■ **Exercise brief**: Where a line of the records holds the string "Choose", copy that line.

[Stored data]

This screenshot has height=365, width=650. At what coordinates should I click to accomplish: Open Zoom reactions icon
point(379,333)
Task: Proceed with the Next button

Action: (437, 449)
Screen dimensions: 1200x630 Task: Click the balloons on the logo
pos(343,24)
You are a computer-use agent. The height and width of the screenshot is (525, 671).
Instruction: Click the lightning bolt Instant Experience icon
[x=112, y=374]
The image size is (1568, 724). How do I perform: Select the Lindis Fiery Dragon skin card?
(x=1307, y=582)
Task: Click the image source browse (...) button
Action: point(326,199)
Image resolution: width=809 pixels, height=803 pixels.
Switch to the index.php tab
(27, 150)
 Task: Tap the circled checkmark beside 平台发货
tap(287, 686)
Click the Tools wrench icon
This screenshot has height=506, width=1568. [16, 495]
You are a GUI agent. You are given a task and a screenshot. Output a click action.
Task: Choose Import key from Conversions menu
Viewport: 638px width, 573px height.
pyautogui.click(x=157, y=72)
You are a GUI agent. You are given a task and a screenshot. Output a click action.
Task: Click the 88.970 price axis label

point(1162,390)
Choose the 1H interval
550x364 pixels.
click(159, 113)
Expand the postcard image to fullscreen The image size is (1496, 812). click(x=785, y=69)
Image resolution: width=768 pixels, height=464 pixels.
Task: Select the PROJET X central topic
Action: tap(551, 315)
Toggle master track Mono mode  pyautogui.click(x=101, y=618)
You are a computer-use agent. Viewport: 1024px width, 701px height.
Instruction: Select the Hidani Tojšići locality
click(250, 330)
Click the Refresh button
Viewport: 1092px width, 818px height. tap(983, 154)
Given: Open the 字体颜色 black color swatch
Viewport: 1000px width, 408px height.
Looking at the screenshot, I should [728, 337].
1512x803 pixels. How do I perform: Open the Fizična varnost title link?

■ **Solution for this problem**:
Task: Choose Import key from Conversions menu
Choose the 1H interval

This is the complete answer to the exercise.